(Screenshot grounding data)
-*-*-
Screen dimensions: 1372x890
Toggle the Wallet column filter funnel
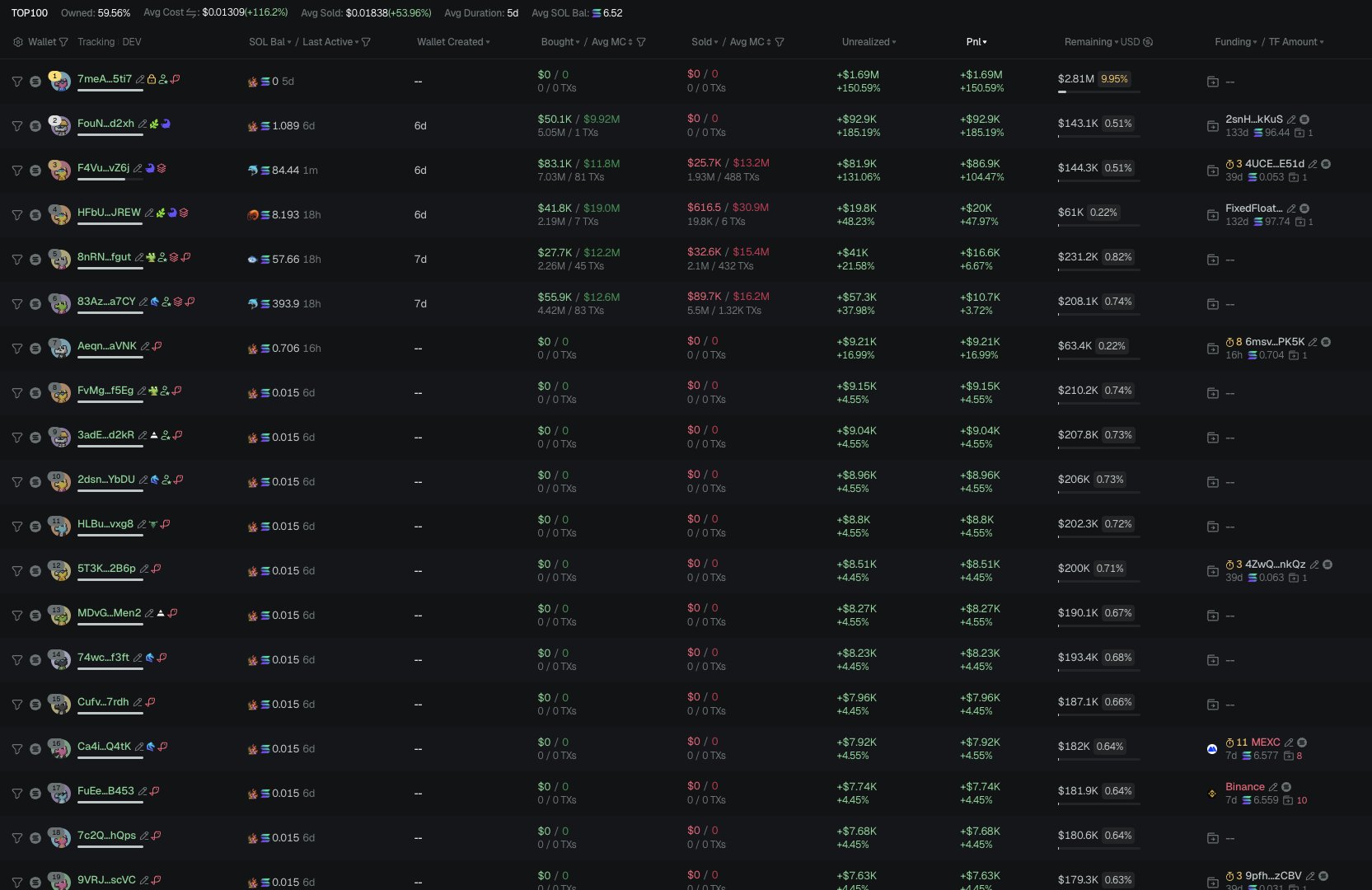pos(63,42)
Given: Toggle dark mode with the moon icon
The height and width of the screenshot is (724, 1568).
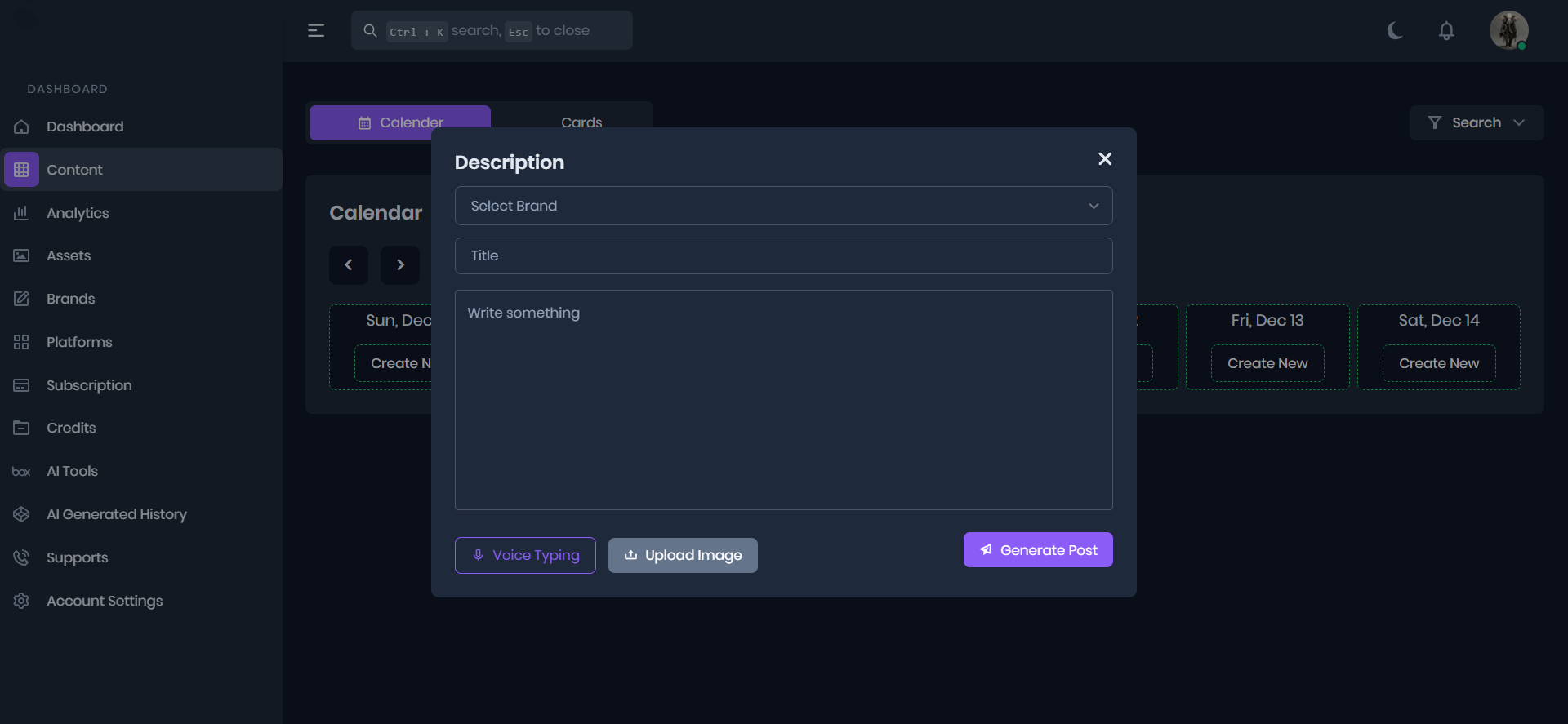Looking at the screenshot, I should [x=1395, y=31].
-*-*-
### Directions
Nothing but the lines from the one holding "Toggle the Wallet column filter funnel" to the end of the entries above should be echoed, exactly and with both ends included; omit the pictures.

### Expected answer
Toggle the Wallet column filter funnel
pos(63,42)
Given: Toggle dark mode with the moon icon
The height and width of the screenshot is (724, 1568).
Looking at the screenshot, I should [x=1395, y=31].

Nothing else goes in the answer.